Princeton Seminary professor looks at diversity in the book of Acts
by Eva Stimson | Presbyterian News Service
ST. LOUIS – Bounding up to the pulpit with his laptop, Big Tent Bible study leader Eric Barreto cut right to the chase: “We have a problem,” he told a chapel full of Presbyterians gathered in the Graham Chapel on the campus of Washington University in St. Louis.
“Even as the church is changing, even as our neighborhoods are changing, we as Christians don’t know quite what to say in the face of these changes,” said Barreto, associate professor of New Testament at Princeton Theological Seminary who was born in Puerto Rico and grew up in Slidell, Louisiana. He was leading the first of two Bible studies on the topic, “Difference and Diversity in the Book of Acts.”
Barreto showed a video of a Coke commercial aired during the Super Bowl featuring people of different races singing “America the Beautiful” in various languages. The commercial sparked an explosion of comments on Twitter, including one that asked indignantly, “How dare they ruin the national anthem?”

★ ★ ★

== Tasks for this exercise ==
A - In the listing, copy the lines from the one with "Given: Build project with the hammer icon" to the one with "Click 本专业已完成审评 link", both included, without changing anything.
B - Continue the article about the Bible study on diversity in the book of Acts, picking up after its last sentence.

== Dataset entries ==
★ ★ ★

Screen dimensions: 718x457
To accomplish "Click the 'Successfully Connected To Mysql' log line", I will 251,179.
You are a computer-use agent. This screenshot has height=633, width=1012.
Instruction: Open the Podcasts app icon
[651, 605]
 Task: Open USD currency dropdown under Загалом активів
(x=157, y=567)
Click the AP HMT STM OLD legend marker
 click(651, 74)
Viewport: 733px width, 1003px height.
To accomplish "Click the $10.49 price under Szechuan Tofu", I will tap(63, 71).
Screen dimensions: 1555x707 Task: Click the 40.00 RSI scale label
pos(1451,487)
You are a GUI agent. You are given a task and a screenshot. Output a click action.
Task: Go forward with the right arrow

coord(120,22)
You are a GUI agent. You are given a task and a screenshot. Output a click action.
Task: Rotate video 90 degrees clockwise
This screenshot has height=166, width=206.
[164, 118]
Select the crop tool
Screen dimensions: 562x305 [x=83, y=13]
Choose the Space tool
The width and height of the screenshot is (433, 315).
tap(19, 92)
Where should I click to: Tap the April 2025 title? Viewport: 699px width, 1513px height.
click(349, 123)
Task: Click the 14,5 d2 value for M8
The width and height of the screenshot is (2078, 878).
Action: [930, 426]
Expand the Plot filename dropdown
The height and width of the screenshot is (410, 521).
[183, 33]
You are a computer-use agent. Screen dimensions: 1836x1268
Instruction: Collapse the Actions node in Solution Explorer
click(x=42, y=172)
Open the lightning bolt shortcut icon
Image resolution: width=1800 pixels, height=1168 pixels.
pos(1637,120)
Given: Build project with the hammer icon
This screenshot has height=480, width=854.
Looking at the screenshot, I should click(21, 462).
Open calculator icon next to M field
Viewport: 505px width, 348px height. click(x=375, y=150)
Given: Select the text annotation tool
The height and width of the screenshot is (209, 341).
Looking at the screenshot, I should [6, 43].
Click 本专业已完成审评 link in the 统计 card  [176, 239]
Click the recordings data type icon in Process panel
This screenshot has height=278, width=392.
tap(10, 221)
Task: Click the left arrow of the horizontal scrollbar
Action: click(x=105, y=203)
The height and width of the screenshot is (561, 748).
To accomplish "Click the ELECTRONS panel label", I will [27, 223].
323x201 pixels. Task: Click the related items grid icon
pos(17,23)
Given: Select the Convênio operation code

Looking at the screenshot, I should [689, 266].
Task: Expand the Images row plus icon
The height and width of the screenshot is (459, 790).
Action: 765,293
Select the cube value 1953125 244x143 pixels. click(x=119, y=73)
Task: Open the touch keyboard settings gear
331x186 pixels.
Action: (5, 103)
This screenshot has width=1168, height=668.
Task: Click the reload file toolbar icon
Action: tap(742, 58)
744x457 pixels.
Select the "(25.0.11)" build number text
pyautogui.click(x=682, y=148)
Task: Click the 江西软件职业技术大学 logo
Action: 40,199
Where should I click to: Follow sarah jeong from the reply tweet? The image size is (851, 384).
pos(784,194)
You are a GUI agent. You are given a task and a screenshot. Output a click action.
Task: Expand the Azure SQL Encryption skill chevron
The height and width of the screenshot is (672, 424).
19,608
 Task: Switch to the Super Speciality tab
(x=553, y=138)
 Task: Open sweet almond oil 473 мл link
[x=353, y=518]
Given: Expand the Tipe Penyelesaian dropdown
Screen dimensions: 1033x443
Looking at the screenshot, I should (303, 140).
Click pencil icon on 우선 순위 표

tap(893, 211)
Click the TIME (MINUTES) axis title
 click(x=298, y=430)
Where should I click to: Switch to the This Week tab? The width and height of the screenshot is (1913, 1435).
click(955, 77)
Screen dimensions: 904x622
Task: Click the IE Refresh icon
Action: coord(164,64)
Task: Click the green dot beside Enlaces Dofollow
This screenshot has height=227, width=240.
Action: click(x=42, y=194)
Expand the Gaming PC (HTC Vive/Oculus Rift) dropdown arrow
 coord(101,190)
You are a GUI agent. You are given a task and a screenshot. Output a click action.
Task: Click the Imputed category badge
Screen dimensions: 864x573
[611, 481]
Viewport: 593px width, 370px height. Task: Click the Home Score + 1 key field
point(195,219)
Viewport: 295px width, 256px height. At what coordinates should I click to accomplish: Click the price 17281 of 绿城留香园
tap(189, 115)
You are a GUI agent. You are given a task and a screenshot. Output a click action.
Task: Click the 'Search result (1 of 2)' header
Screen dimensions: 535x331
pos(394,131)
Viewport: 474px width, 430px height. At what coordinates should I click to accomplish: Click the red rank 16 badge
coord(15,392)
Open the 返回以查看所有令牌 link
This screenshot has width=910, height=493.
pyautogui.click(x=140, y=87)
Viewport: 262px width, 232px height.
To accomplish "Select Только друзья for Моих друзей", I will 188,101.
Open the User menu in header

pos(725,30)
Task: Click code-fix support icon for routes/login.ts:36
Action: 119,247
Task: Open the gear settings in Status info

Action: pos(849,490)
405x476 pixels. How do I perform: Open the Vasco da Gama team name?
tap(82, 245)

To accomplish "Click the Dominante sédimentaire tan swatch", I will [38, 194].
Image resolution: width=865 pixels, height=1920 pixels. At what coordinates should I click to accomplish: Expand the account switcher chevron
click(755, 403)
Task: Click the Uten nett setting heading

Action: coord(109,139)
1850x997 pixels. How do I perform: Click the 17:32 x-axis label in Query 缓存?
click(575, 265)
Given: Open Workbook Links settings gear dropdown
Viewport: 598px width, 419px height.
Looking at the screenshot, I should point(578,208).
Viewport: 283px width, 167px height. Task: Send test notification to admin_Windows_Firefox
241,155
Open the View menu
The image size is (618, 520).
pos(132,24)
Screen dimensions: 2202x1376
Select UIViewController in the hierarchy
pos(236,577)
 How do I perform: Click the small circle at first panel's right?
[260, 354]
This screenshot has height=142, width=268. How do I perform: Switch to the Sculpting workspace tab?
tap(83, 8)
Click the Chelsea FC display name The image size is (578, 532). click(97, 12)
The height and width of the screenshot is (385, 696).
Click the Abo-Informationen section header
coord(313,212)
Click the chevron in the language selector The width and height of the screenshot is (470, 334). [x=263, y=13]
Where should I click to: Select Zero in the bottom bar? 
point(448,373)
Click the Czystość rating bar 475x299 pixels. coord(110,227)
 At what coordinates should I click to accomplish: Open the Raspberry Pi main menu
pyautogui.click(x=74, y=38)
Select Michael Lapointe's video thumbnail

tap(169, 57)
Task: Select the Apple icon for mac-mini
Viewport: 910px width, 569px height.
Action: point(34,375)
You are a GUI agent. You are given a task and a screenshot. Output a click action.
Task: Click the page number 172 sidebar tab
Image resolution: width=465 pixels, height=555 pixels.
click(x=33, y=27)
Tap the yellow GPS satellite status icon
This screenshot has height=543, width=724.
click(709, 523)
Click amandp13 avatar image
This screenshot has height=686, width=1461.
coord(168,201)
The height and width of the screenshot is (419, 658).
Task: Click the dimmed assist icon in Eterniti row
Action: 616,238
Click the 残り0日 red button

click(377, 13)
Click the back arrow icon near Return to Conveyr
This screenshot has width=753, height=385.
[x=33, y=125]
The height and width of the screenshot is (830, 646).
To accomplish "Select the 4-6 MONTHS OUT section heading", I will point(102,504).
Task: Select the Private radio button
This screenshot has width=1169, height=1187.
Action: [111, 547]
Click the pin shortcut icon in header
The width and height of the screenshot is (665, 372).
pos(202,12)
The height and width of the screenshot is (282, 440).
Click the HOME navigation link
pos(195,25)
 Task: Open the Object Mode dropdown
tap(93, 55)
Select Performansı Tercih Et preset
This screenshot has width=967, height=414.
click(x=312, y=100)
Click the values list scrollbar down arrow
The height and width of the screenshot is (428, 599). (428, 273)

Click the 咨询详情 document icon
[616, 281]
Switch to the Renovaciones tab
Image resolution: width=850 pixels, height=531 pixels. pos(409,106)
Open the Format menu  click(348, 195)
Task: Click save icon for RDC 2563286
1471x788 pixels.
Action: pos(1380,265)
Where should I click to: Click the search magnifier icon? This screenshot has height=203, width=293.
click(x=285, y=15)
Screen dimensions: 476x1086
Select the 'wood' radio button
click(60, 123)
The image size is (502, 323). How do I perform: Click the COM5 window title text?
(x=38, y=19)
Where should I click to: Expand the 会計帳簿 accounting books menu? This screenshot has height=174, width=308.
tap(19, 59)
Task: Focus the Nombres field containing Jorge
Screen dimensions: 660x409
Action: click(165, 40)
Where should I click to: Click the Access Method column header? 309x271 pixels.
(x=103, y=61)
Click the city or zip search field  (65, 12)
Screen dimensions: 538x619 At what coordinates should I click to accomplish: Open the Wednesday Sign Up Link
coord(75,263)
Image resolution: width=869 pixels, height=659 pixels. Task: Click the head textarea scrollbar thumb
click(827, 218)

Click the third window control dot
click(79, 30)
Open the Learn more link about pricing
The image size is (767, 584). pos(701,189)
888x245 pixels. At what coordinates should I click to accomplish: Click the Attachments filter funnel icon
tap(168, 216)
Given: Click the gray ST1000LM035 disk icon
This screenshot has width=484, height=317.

★ ★ ★

== Results by task ==
A -
Given: Build project with the hammer icon
This screenshot has height=480, width=854.
Looking at the screenshot, I should click(21, 462).
Open calculator icon next to M field
Viewport: 505px width, 348px height. click(x=375, y=150)
Given: Select the text annotation tool
The height and width of the screenshot is (209, 341).
Looking at the screenshot, I should [6, 43].
Click 本专业已完成审评 link in the 统计 card  [176, 239]

B -
“For some people, this was a very scary thing,” Baretto said. But diversity is “at our doorstep. By 2040, this will be a nation of minorities.”
Too often, he added, “our solution to social problems is to get rid of all our differences. We think our differences are a problem we need to solve, an obstacle on the way to the church God wants us to be.
“That gets it exactly backwards,” he said.
Barreto delved into scripture to illustrate his three main points: differences and diversity are unavoidable; they are indispensable; they are gifts from God.
He cited Jesus’ parable of the laborers in the vineyard in Matthew 20. What the landowner does — paying all workers a day’s wage no matter how long they worked — does not make sense to most of us, Barreto said.
Many read this as a story about how God’s fairness is above human understanding, he said. But the parable is understood differently by Latino immigrants used to waiting to be hired for a few hours of work to feed their families. To them, “it’s a story about God meeting their deepest needs,” about “God’s justice meeting us exactly where we are.”
We need people of different backgrounds to help us understand Scripture and “discern what God is up to in the world,” Barreto said. “When the persons sitting to our left and right look different from us, they can see different things in the text.”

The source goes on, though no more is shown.